Can you reproduce the records below, replacing every "dropdown" with "drop-down" and leaving everything else unchanged?

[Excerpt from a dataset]
+===+

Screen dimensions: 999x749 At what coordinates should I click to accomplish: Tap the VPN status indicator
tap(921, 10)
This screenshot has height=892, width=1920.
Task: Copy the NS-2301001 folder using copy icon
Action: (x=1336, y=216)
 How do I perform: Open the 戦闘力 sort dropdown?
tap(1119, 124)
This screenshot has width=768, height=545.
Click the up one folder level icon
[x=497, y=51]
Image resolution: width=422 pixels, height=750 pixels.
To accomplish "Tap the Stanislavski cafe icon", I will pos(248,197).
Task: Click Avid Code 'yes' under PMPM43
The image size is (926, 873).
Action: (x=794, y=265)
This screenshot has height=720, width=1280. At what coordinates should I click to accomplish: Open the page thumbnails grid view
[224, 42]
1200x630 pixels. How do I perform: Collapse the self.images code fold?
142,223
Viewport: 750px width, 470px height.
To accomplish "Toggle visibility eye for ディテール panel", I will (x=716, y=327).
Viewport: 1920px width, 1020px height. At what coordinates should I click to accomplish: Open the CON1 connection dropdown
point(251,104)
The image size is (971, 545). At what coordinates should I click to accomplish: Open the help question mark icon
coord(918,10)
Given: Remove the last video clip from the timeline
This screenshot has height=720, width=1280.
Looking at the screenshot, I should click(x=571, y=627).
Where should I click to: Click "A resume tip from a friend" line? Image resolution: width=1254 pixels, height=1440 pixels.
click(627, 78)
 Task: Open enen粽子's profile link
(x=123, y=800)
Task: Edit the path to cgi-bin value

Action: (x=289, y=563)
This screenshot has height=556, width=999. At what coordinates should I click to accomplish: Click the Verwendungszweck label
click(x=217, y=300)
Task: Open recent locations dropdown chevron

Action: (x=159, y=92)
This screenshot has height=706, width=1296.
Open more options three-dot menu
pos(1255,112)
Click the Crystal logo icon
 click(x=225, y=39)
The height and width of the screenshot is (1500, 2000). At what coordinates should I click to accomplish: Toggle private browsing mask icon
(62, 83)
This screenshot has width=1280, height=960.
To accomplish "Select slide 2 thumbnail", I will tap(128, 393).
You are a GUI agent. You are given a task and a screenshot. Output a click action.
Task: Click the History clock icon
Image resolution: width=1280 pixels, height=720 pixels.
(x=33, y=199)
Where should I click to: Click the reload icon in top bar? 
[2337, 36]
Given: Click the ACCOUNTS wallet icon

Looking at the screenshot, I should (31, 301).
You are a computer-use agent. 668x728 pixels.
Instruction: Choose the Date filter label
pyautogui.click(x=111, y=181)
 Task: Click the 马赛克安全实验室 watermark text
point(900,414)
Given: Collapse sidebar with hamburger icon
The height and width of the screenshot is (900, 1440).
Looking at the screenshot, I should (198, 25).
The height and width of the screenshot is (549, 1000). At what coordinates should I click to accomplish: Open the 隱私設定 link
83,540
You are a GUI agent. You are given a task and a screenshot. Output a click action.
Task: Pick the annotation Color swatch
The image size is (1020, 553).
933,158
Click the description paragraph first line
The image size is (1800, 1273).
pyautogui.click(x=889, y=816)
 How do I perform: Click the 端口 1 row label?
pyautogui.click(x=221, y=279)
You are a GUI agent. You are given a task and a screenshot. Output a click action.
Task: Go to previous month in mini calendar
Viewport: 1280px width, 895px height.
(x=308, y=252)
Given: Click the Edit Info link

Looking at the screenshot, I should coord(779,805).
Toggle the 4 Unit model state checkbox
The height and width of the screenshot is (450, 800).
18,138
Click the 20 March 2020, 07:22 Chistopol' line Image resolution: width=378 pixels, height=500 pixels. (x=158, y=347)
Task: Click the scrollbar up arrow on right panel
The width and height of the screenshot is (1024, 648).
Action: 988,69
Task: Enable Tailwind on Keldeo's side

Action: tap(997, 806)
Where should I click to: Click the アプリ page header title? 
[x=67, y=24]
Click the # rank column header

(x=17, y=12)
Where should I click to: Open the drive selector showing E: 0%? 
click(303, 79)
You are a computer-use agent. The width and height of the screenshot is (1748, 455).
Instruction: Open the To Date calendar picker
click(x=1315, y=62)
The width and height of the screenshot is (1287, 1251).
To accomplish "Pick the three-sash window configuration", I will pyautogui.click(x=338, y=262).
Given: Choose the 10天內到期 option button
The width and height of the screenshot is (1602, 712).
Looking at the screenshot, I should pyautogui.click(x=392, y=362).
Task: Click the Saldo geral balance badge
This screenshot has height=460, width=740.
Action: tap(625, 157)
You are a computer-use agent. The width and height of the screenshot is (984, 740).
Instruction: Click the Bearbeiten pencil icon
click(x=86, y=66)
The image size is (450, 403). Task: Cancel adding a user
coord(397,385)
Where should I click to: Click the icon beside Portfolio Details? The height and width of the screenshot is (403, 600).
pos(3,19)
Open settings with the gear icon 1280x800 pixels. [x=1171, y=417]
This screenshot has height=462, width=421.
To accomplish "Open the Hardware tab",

+===+

* [Solution for this task]:
Screen dimensions: 999x749 At what coordinates should I click to accomplish: Tap the VPN status indicator
tap(921, 10)
This screenshot has height=892, width=1920.
Task: Copy the NS-2301001 folder using copy icon
Action: (x=1336, y=216)
 How do I perform: Open the 戦闘力 sort drop-down?
tap(1119, 124)
This screenshot has width=768, height=545.
Click the up one folder level icon
[x=497, y=51]
Image resolution: width=422 pixels, height=750 pixels.
To accomplish "Tap the Stanislavski cafe icon", I will pos(248,197).
Task: Click Avid Code 'yes' under PMPM43
The image size is (926, 873).
Action: (x=794, y=265)
This screenshot has height=720, width=1280. At what coordinates should I click to accomplish: Open the page thumbnails grid view
[224, 42]
1200x630 pixels. How do I perform: Collapse the self.images code fold?
142,223
Viewport: 750px width, 470px height.
To accomplish "Toggle visibility eye for ディテール panel", I will (x=716, y=327).
Viewport: 1920px width, 1020px height. At what coordinates should I click to accomplish: Open the CON1 connection drop-down
point(251,104)
The image size is (971, 545). At what coordinates should I click to accomplish: Open the help question mark icon
coord(918,10)
Given: Remove the last video clip from the timeline
This screenshot has height=720, width=1280.
Looking at the screenshot, I should click(x=571, y=627).
Where should I click to: Click "A resume tip from a friend" line? Image resolution: width=1254 pixels, height=1440 pixels.
click(627, 78)
 Task: Open enen粽子's profile link
(x=123, y=800)
Task: Edit the path to cgi-bin value

Action: (x=289, y=563)
This screenshot has height=556, width=999. At what coordinates should I click to accomplish: Click the Verwendungszweck label
click(x=217, y=300)
Task: Open recent locations drop-down chevron

Action: (x=159, y=92)
This screenshot has height=706, width=1296.
Open more options three-dot menu
pos(1255,112)
Click the Crystal logo icon
 click(x=225, y=39)
The height and width of the screenshot is (1500, 2000). At what coordinates should I click to accomplish: Toggle private browsing mask icon
(62, 83)
This screenshot has width=1280, height=960.
To accomplish "Select slide 2 thumbnail", I will tap(128, 393).
You are a GUI agent. You are given a task and a screenshot. Output a click action.
Task: Click the History clock icon
Image resolution: width=1280 pixels, height=720 pixels.
(x=33, y=199)
Where should I click to: Click the reload icon in top bar? 
[2337, 36]
Given: Click the ACCOUNTS wallet icon

Looking at the screenshot, I should (31, 301).
You are a computer-use agent. 668x728 pixels.
Instruction: Choose the Date filter label
pyautogui.click(x=111, y=181)
 Task: Click the 马赛克安全实验室 watermark text
point(900,414)
Given: Collapse sidebar with hamburger icon
The height and width of the screenshot is (900, 1440).
Looking at the screenshot, I should (198, 25).
The height and width of the screenshot is (549, 1000). At what coordinates should I click to accomplish: Open the 隱私設定 link
83,540
You are a GUI agent. You are given a task and a screenshot. Output a click action.
Task: Pick the annotation Color swatch
The image size is (1020, 553).
933,158
Click the description paragraph first line
The image size is (1800, 1273).
pyautogui.click(x=889, y=816)
 How do I perform: Click the 端口 1 row label?
pyautogui.click(x=221, y=279)
You are a GUI agent. You are given a task and a screenshot. Output a click action.
Task: Go to previous month in mini calendar
Viewport: 1280px width, 895px height.
(x=308, y=252)
Given: Click the Edit Info link

Looking at the screenshot, I should coord(779,805).
Toggle the 4 Unit model state checkbox
The height and width of the screenshot is (450, 800).
18,138
Click the 20 March 2020, 07:22 Chistopol' line Image resolution: width=378 pixels, height=500 pixels. (x=158, y=347)
Task: Click the scrollbar up arrow on right panel
The width and height of the screenshot is (1024, 648).
Action: 988,69
Task: Enable Tailwind on Keldeo's side

Action: tap(997, 806)
Where should I click to: Click the アプリ page header title? 
[x=67, y=24]
Click the # rank column header

(x=17, y=12)
Where should I click to: Open the drive selector showing E: 0%? 
click(303, 79)
You are a computer-use agent. The width and height of the screenshot is (1748, 455).
Instruction: Open the To Date calendar picker
click(x=1315, y=62)
The width and height of the screenshot is (1287, 1251).
To accomplish "Pick the three-sash window configuration", I will pyautogui.click(x=338, y=262).
Given: Choose the 10天內到期 option button
The width and height of the screenshot is (1602, 712).
Looking at the screenshot, I should pyautogui.click(x=392, y=362).
Task: Click the Saldo geral balance badge
This screenshot has height=460, width=740.
Action: tap(625, 157)
You are a computer-use agent. The width and height of the screenshot is (984, 740).
Instruction: Click the Bearbeiten pencil icon
click(x=86, y=66)
The image size is (450, 403). Task: Cancel adding a user
coord(397,385)
Where should I click to: Click the icon beside Portfolio Details? The height and width of the screenshot is (403, 600).
pos(3,19)
Open settings with the gear icon 1280x800 pixels. [x=1171, y=417]
This screenshot has height=462, width=421.
To accomplish "Open the Hardware tab",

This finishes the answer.